静電型(コンデンサ型)ヘッドホン専用アンプ 18

計測器の乏しいアマチュアにとって平衡型アンプの測定はめんどい。

今回も出力の両端子にオシロのCH1とCH2のプローブを付けて合成することで矩形波(方形波)を観察して(小さなオーバーシュートを見つけたが、合成せずに片側づつ観察すると殆んどオーバーシュートが見えない。どうなっているのだろう?

オーディオ用でなくMHz台までちゃんと出力されるファンクションジェネレータが欲しい。Gmの高い真空管やカソードフォロワ等、高い周波数で発振し安いにもかかわらず、気付き難い。オシロも岩通の古い40 MHzのだから、うんと高い周波数で発振とかされても分からないかも。

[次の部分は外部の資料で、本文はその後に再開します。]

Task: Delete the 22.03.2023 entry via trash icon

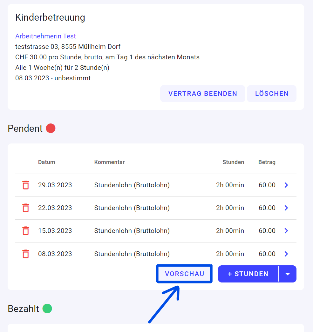Action: click(x=26, y=208)
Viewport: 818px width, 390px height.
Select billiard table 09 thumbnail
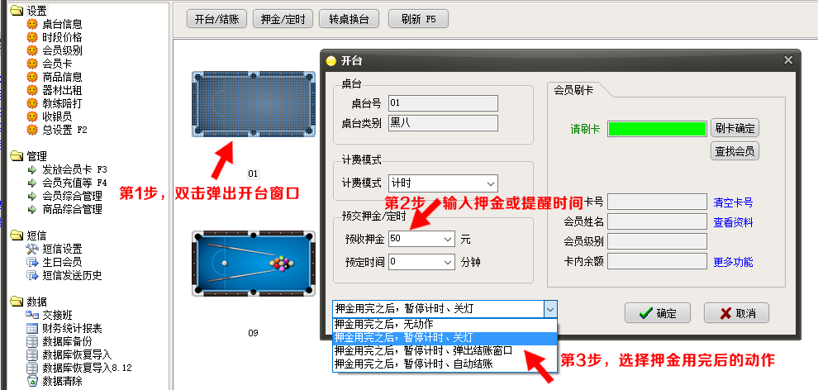[253, 264]
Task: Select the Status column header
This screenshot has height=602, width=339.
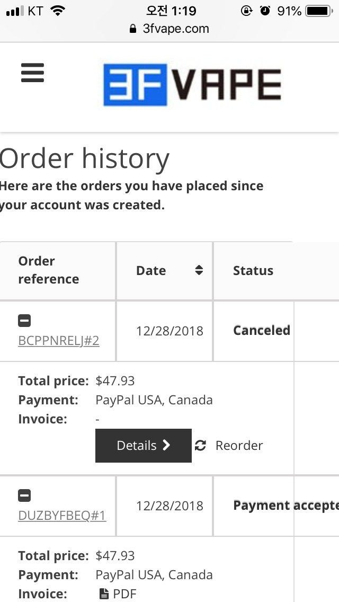Action: click(253, 271)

平衡→不平衡のインスツルメンテーションアンプをオペアンプで作っておこうかな。

最近は真空管アンプの自作には便利な小道具もあるが障害も多い。第一、部品の入手が難しい。真空管そのものも信頼性が高いものの入手は難しい。あっても高価。高いからと言って良品とは限らない。秋葉原も専門店がどんどん減っている。

信頼できるソケットも入手難。ステアタイト製でシールドケース付きのMTのソケットは7ピンも9ピンも国産の現行製品は既に無い。モールドのシールドケース無しならQQQ(中央無線)がまだある。これはなかなか良い。最近値上げされているが。

今回は7ピンシールドケース付はジャンク品を清掃して再利用。9ピンは海外製の金メッキのものを使ったが、真空管を刺した感じが妙に硬く、接触に問題は無いがピン元のガラスを傷めそうでちょっと怖い。9ピンはQQQの方が良かったかも。無線の高周波帯でもないし、ステアタイト製だからといって一概に信頼性が高いとは言えない。

ブロック電解キャパシタは全てジャンク箱から漁ってきた。頭の膨らんでのもあるし、基板自立型にバンドを巻いて使ったのもある。まあ、これらはまだ入手可能だが高価だ。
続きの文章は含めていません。